まぁ、マギーが無事であることを知らせれば、安心してくれるだろう。


居場所については後でも教えればいいだろう。


早速手紙を書いてもらい、僕も仕事に出ることにした。


門番であるアロンに手紙を託そうとしたが、ずっと会っていないのが気になる。


聞こうにも、僕の言葉に耳を貸すものはどこにもいない。


仕方がない……。


奴隷を引き渡した商会に頼むことにした。


偶々と言うか、その商会はオーレック公爵家を出入りしていた。


頼むには好都合だろう。


僕の読みは大きく外れることになる。


オーレック家の諜報を甘く見ていたのだ。


手紙を出した、その夜に僕……というかマギーの居場所が突き止められてしまった。


しかも……やってきたのが……


「愛しのマギー……会いたかったぞ」

「お、お父様!? どうしてここに?」


まさかの公爵の登場だ。


「フォレイン様。ご無沙汰しております」


公爵はちらっと見ただけで、マギーに釘付けだ。


やはり、公爵も奴隷商貴族になった僕に目もくれない様子だ。


「儂はお前が生きておると確信していた。だから網を張っていたのだ」


その網にまんまと引っかかってしまったということか……。


さすがはオーレック家……王家を影で操っていると悪評が立つ訳だ。


「お父様、生きていたってどういう事ですか? 私はこの通り……いえ、ロッシュとそこのシェラに助けてもらわなければ、生きていなかったかも知れません」


「そうか……ならば、儂からも礼を言おう」


そう言って、公爵はシェラに近づいた。


「娘が助けてもらったそうだな。礼を言おう」

「私はイルスに言われただけ。礼はいらない」


公爵相手にも態度を変えないとは……さすがだな。


「そうか……」


「……あの」


なぜか、公爵が僕の前に立ち、ずっと無言でいる。


「ロッシュ君。儂はな……君に大いに失望した」


無理もないか。


エリスと不貞を働いたと疑われ、今の地位にいる。


王宮内では間違いなく既成事実になっているはずだ。


娘を裏切ったと憤っているのだろう。


「申し訳ありません。返す言葉もありません。もし、公爵が僕を殴りたいと言うなら、殴って下さい。僕はマギーを傷つけてしまいましたから」


「儂が殴りたいと思っているのか? 君は王宮を出てから随分と荒っぽくなったみたいだな」


どういうことだ?


「儂が失望したというのはな、何故、王宮で身の潔白を証明するために戦わなかったのかということだ。

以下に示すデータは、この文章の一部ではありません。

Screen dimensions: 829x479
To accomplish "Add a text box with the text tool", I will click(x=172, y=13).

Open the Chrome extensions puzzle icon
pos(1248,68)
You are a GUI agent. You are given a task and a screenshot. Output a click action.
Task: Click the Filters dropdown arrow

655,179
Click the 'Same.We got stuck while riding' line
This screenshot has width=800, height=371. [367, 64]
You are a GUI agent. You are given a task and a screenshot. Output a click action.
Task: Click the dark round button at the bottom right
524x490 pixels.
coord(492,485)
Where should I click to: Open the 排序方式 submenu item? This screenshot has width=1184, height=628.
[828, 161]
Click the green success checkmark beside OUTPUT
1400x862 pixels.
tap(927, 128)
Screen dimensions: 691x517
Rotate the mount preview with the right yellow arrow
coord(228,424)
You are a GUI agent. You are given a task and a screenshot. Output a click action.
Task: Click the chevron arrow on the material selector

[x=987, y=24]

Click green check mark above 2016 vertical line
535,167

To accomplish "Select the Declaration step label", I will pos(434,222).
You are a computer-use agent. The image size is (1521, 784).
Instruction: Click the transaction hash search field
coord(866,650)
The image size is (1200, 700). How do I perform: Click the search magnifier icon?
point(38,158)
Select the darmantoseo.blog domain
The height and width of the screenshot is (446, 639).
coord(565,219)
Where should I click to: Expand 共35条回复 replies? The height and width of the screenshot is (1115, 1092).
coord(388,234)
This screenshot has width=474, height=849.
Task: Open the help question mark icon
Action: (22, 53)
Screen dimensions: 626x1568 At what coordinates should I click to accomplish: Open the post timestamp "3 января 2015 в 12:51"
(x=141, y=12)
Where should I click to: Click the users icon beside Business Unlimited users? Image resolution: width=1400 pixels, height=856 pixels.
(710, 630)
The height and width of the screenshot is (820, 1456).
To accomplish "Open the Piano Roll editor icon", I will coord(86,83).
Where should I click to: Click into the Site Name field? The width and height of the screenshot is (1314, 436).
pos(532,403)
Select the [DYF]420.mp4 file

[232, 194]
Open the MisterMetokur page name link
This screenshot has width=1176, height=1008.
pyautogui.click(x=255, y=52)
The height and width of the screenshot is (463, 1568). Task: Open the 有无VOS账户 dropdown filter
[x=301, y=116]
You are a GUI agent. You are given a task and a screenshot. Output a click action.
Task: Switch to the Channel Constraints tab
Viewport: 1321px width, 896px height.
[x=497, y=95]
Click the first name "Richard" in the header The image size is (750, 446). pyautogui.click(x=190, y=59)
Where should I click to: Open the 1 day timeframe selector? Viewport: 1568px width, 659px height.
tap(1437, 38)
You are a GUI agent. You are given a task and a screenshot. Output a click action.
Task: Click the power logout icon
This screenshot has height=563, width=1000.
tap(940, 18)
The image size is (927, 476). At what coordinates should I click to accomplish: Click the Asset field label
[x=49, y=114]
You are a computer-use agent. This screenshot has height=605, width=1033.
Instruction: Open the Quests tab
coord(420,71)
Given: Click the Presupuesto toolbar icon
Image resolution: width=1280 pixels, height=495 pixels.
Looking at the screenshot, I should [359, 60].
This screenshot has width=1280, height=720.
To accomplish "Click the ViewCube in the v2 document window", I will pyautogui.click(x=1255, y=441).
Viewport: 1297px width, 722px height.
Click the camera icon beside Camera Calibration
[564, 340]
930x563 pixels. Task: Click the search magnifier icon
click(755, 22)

おめおめと引き下がるとは……男らしくないではないか」


……訳が分からない。


公爵は何を言っているんだ?


マギーがこんな酷い目に遭ったことを怒っているのではないのか?


「だが、儂は安心した。マギーも幸せそうだし、それに君が側にいてくれる。それで儂は十分だ。これからもマギーを頼むぞ」


なんだ、この展開は?


「あの……遠ざけないのですか? 僕は奴隷商貴族に……」

「だからどうしたのだ? 儂は君を見込んでマギーを預けたのだ。王族だからではない。あんな愚弟には儂の娘は絶対にやらんぞ!!」


……。


僕は勘違いをしていた。


奴隷商貴族になったことで、ずっと負い目を背負ってきた。


いや、勝手に背負い込んでいたみたいだ。


この王都には僕を正面から見てくれる人はいるんだ……。


「ありがとうございます。フォレイン様」

「さっきから気になっていたのだが……儂のことは義父と呼べ。義息子よ」


なんて言ったらいいか分からない気持ちになった。


ただただ感謝の言葉しか浮かばなかった。